=== Begin Enclosure ===

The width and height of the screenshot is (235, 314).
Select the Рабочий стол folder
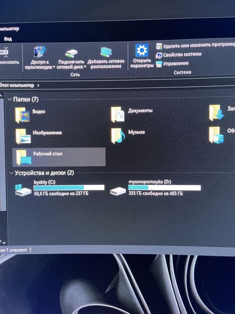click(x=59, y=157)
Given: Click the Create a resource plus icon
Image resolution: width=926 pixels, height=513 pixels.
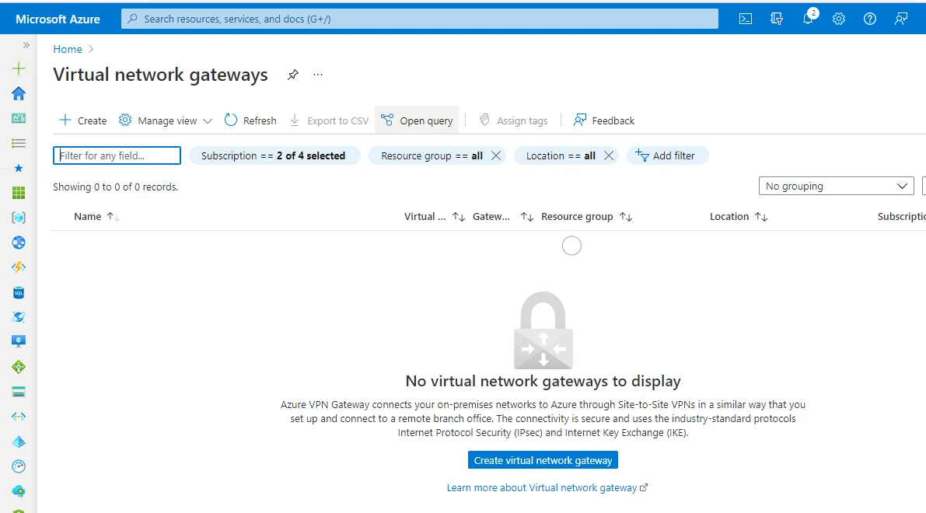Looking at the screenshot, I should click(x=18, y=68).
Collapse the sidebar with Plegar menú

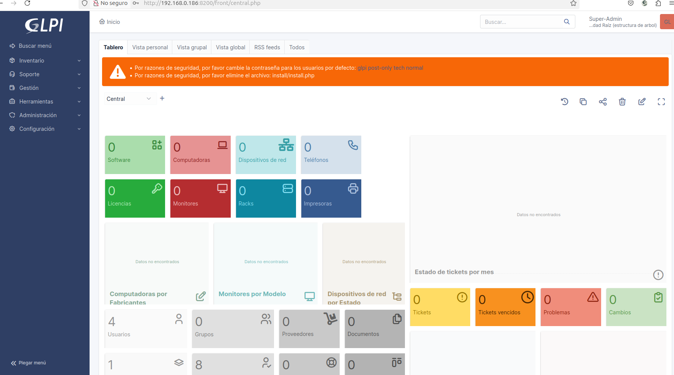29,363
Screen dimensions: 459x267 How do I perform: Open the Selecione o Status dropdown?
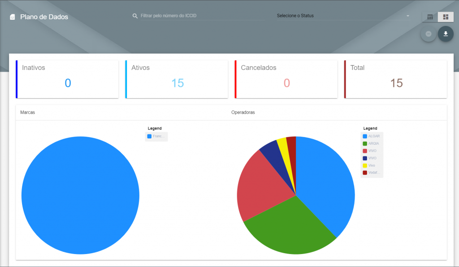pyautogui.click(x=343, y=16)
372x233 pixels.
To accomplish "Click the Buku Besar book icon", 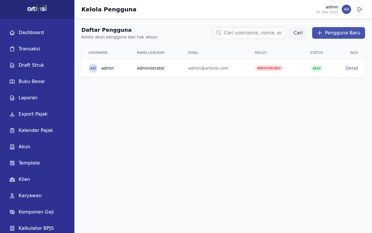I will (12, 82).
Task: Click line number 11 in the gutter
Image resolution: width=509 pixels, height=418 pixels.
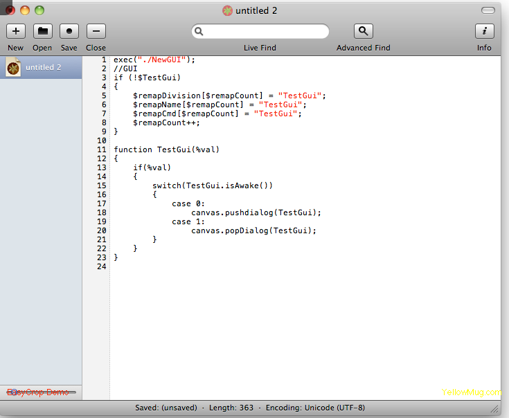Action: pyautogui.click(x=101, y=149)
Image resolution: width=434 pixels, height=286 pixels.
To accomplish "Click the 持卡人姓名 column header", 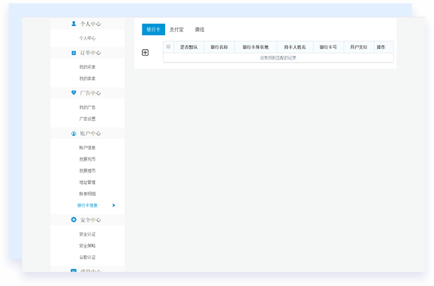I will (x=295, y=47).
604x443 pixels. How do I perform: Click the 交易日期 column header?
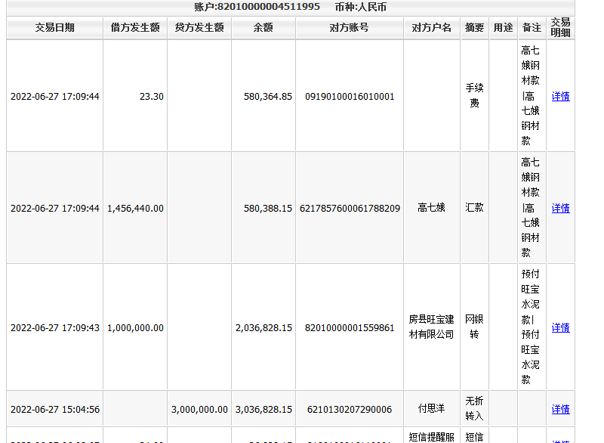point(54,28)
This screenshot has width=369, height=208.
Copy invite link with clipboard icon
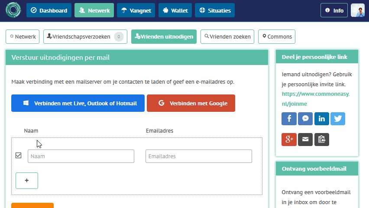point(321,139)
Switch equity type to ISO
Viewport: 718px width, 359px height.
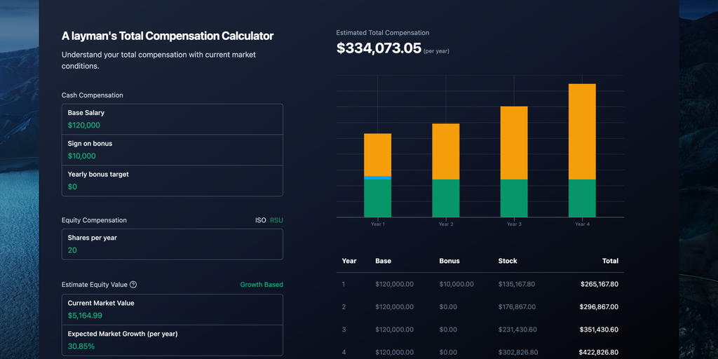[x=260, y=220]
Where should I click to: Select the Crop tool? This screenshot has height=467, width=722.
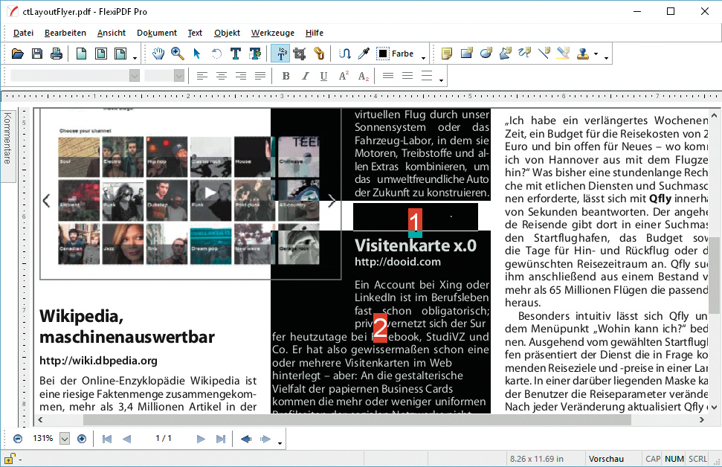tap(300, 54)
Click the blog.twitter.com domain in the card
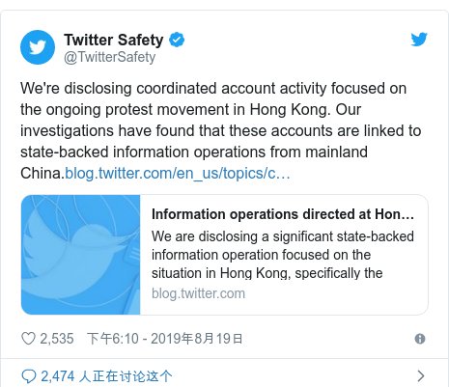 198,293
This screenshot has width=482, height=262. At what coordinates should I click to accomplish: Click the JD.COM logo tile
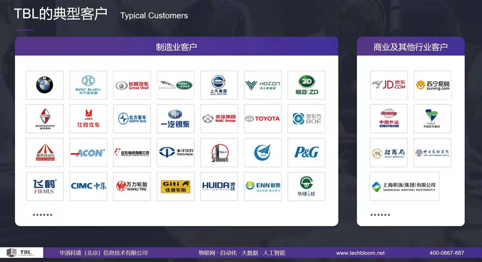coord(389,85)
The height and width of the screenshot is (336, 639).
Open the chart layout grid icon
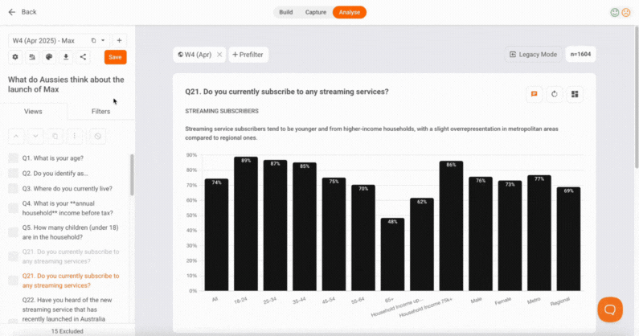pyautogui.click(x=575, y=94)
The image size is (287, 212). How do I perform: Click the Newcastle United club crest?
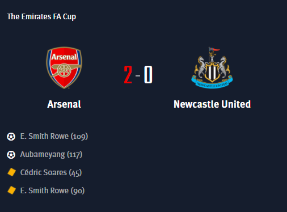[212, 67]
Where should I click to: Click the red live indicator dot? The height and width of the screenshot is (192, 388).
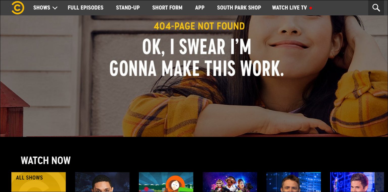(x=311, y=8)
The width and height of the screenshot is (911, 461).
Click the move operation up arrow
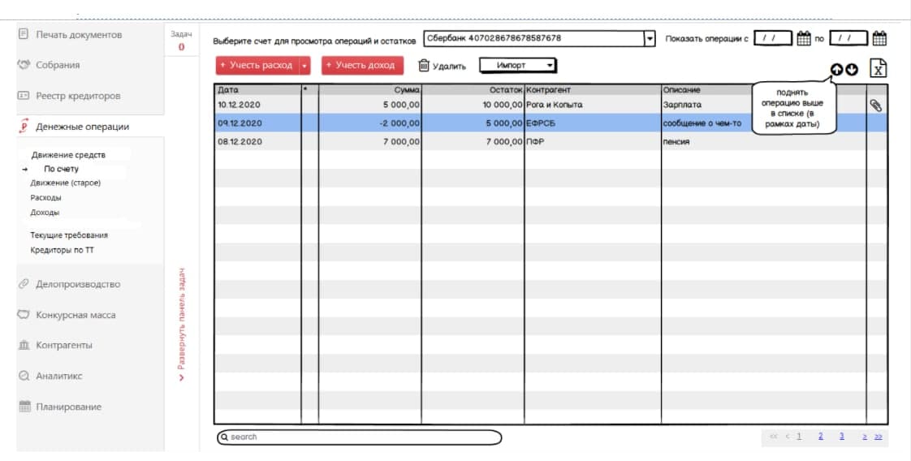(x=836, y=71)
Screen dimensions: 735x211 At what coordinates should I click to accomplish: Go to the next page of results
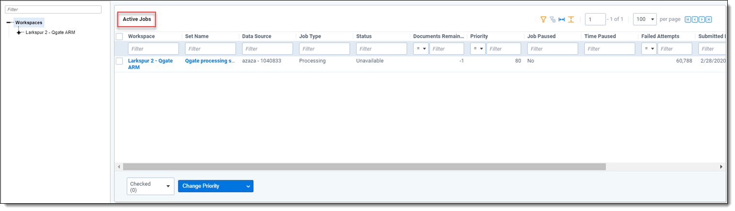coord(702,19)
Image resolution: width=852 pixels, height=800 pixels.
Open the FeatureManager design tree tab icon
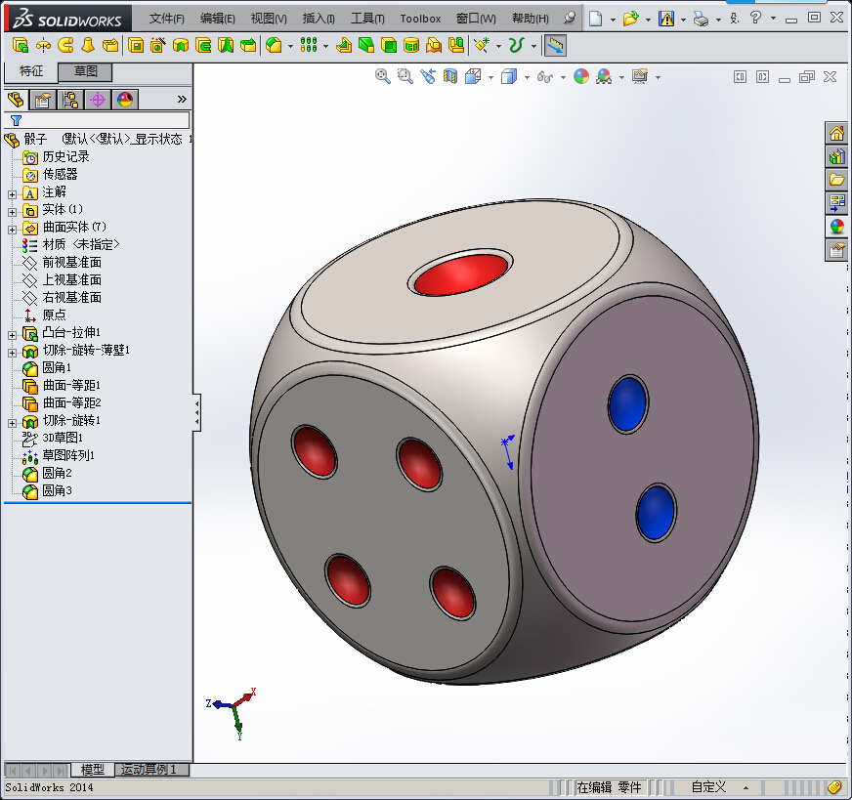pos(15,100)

=== End Enclosure ===

- _Exercise objective_:
All lines from the one containing "Click the move operation up arrow" through the end of the entries, both ends included, should be written out exactly, with no pictures.

- _Your response_:
Click the move operation up arrow
(x=836, y=71)
Screen dimensions: 735x211 At what coordinates should I click to accomplish: Go to the next page of results
coord(702,19)
Image resolution: width=852 pixels, height=800 pixels.
Open the FeatureManager design tree tab icon
pos(15,100)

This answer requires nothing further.